◆ SHORT TASK:
Retype the records from their first line through the line that contains "(x=450, y=190)", both ends included. Leave the pictures out of your copy.

◆ DATA ENTRIES:
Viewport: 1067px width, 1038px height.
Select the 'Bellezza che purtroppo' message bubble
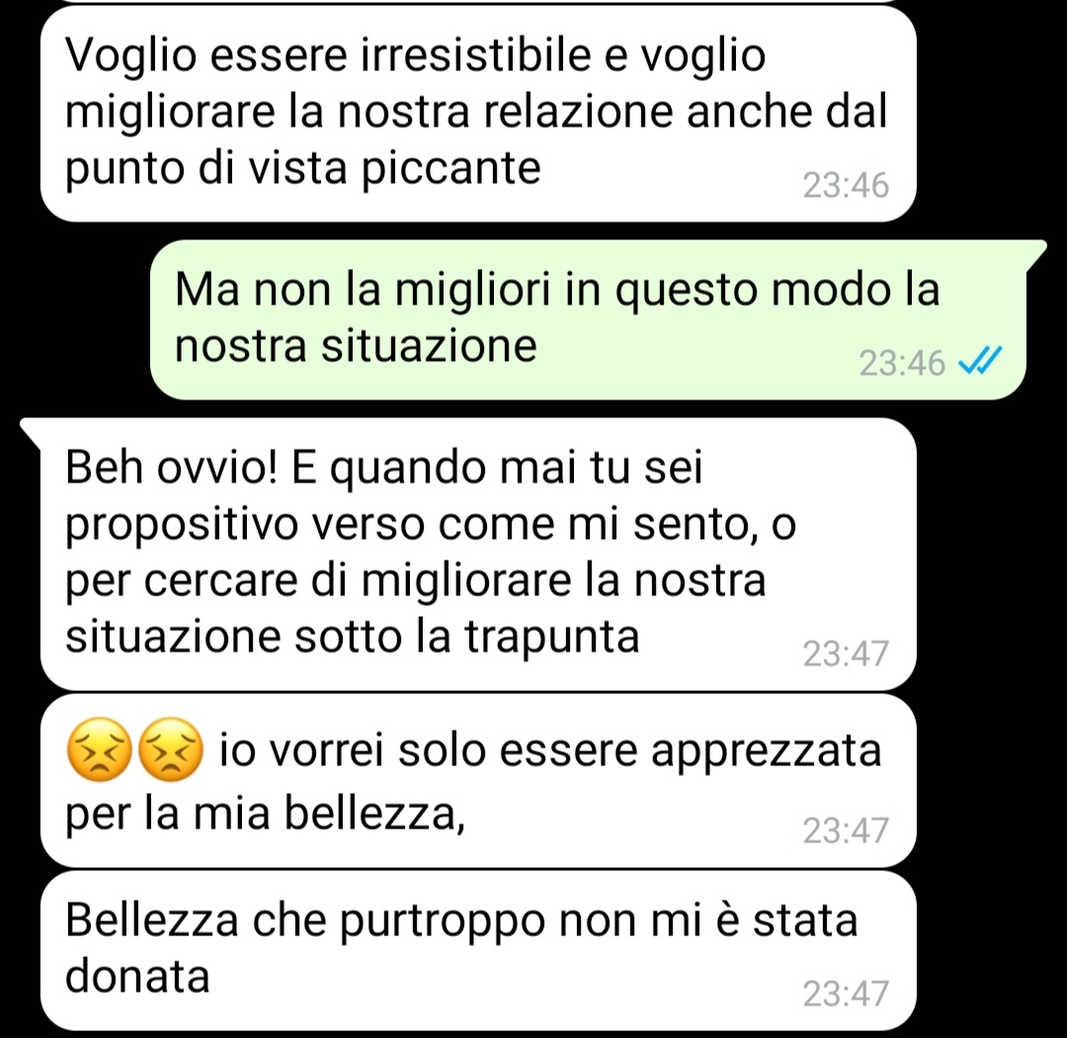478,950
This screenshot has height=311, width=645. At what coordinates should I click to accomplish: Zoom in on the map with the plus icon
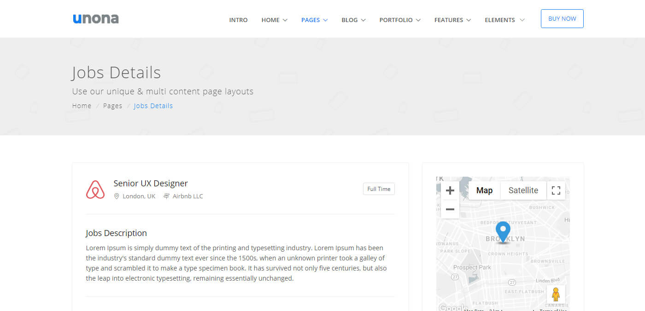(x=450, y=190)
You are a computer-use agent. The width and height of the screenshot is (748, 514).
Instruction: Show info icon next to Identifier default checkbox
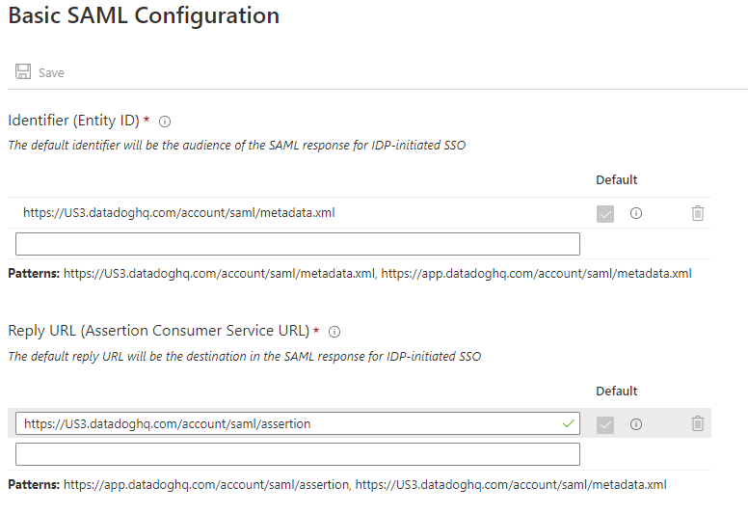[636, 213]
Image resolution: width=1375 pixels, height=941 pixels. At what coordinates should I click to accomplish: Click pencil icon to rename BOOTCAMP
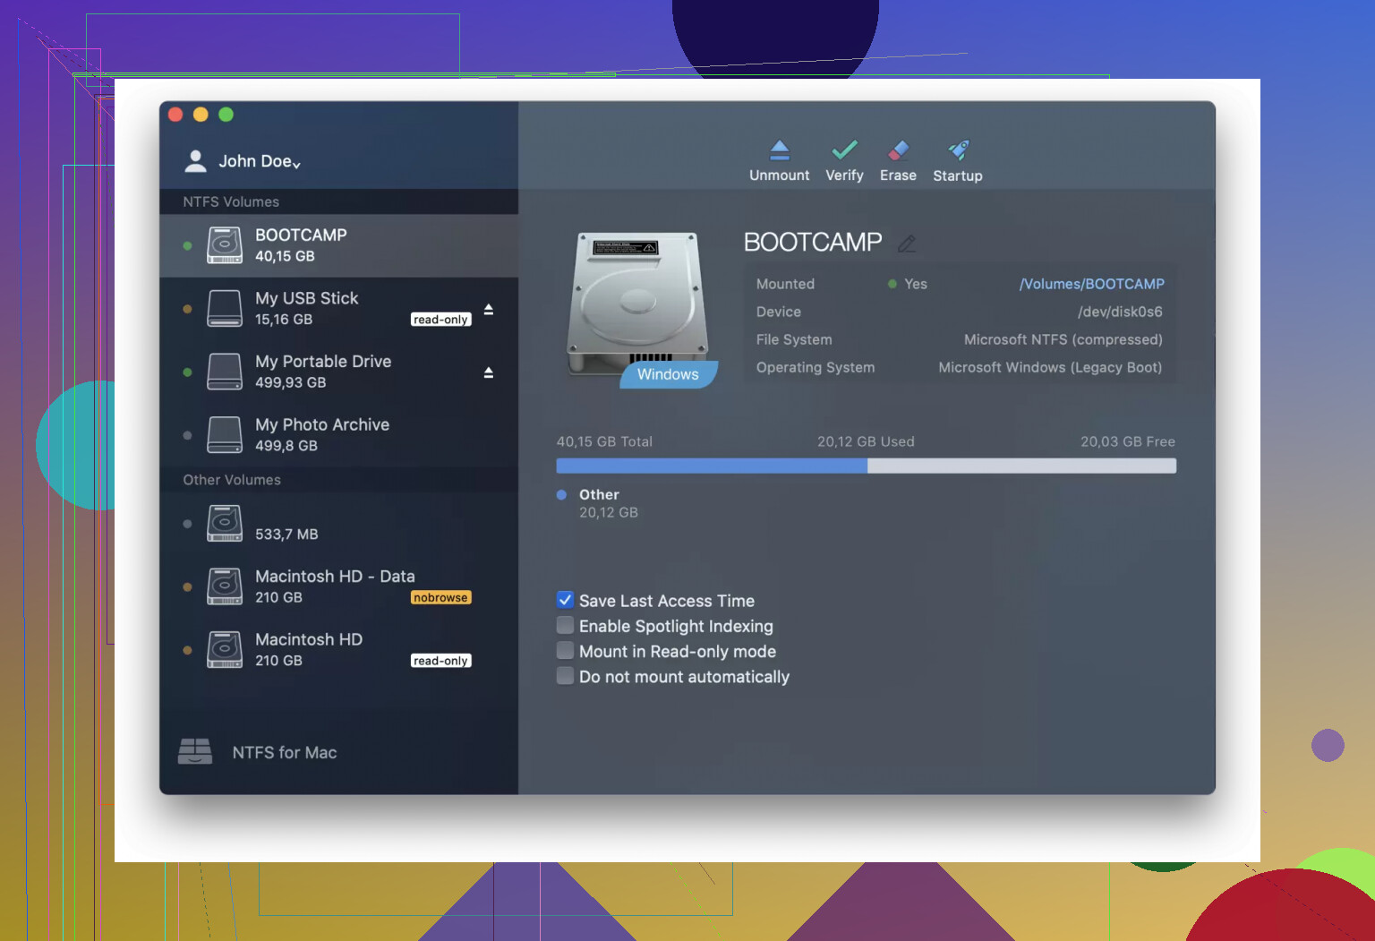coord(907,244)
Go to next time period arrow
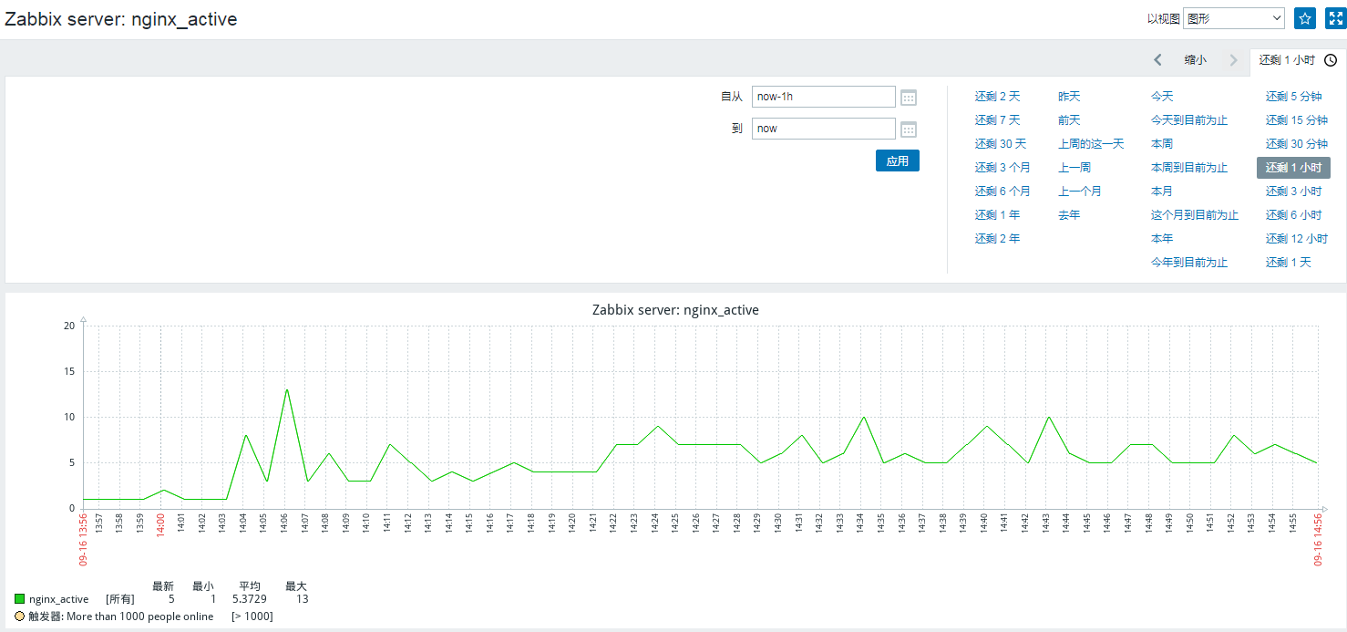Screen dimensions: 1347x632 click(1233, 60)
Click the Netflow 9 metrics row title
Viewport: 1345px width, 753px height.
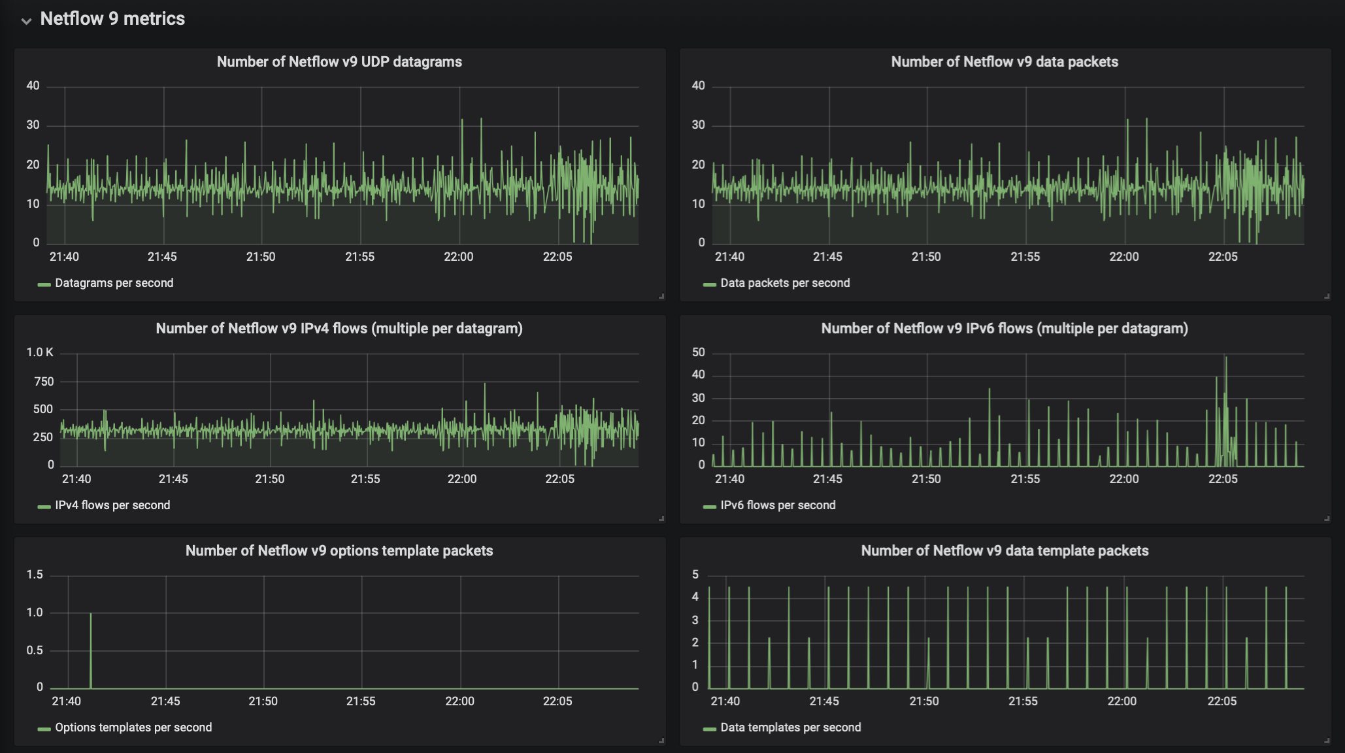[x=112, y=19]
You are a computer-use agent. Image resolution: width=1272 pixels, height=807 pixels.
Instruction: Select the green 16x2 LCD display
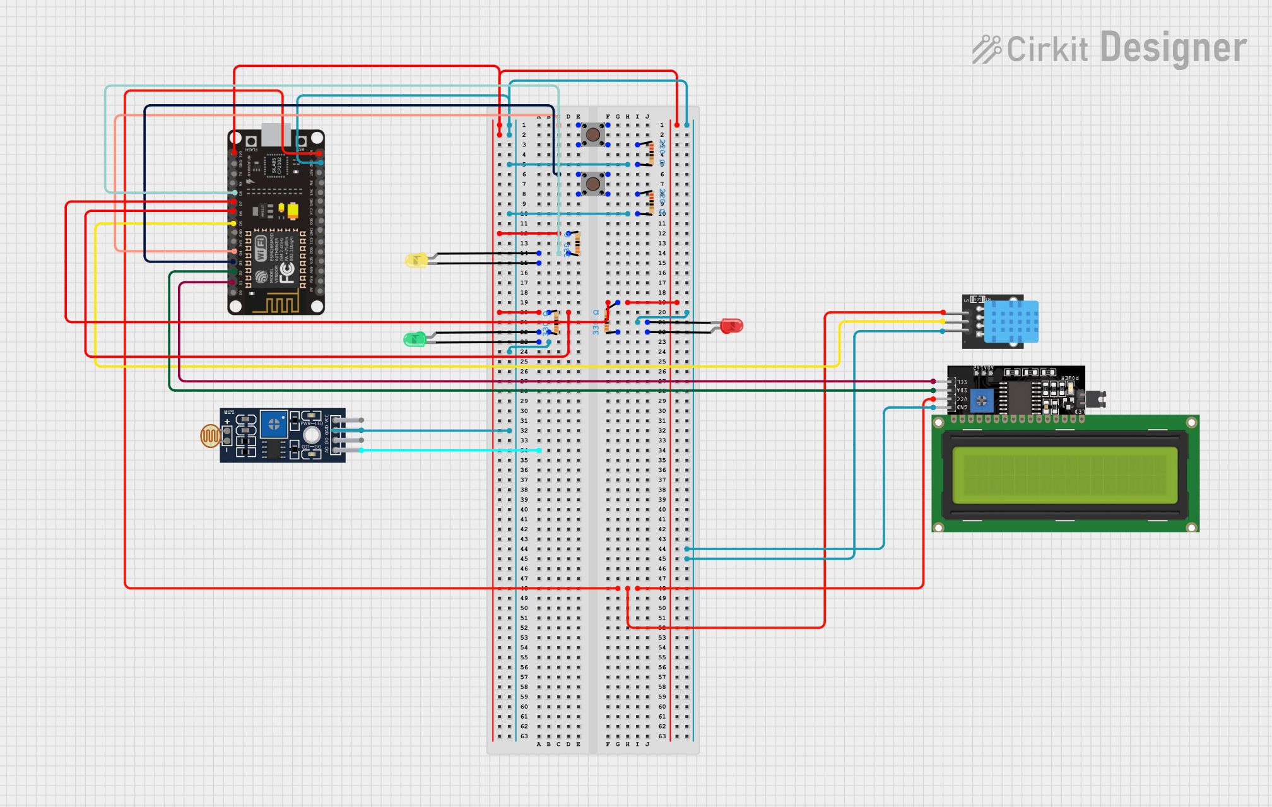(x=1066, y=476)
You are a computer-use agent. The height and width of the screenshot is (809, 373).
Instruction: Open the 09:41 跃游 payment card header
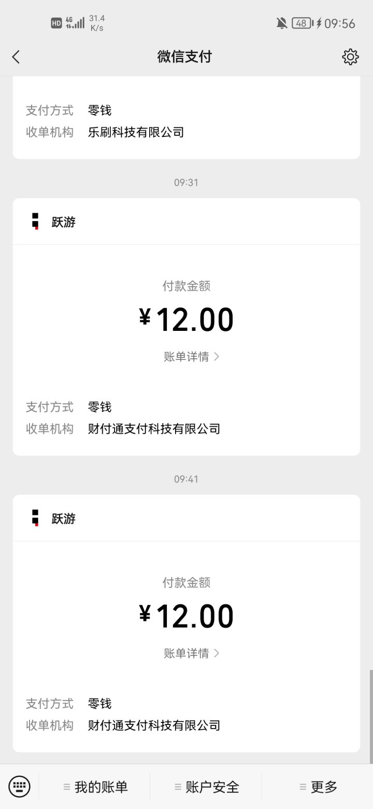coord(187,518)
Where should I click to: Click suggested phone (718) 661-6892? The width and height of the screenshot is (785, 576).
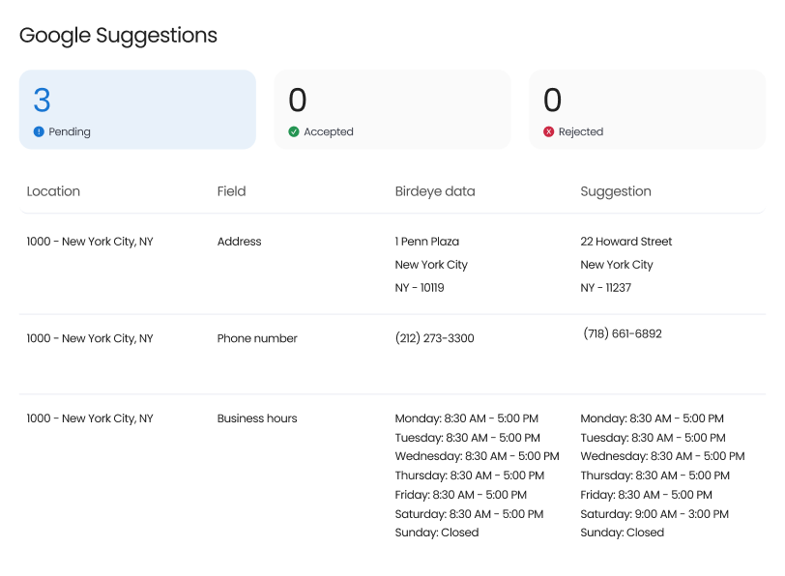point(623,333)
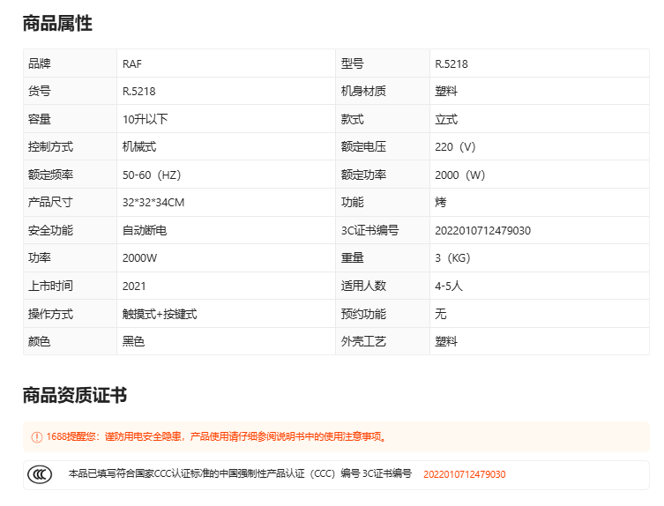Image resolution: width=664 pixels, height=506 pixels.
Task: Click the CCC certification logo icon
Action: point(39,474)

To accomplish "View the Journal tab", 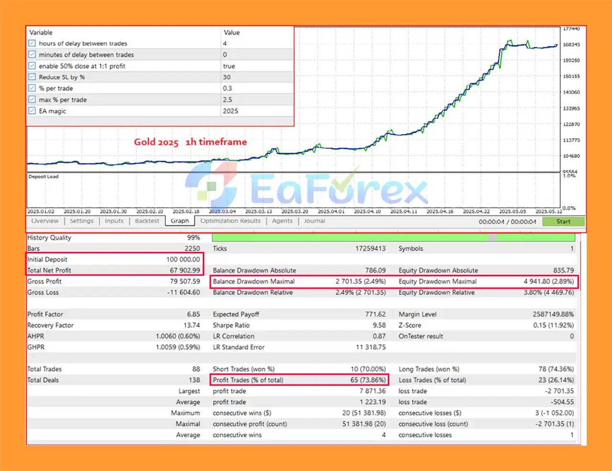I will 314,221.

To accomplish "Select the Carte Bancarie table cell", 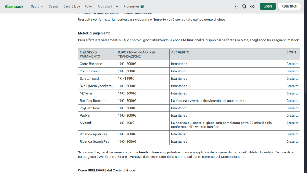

◆ OUTPUT FOR THIS EXERCISE:
Viewport: 1067px width, 1038px height.
Select the 'Bellezza che purtroppo' message bubble
478,950
This screenshot has height=311, width=645. At what coordinates should I click to accomplish: Zoom in on the map with the plus icon
(x=450, y=190)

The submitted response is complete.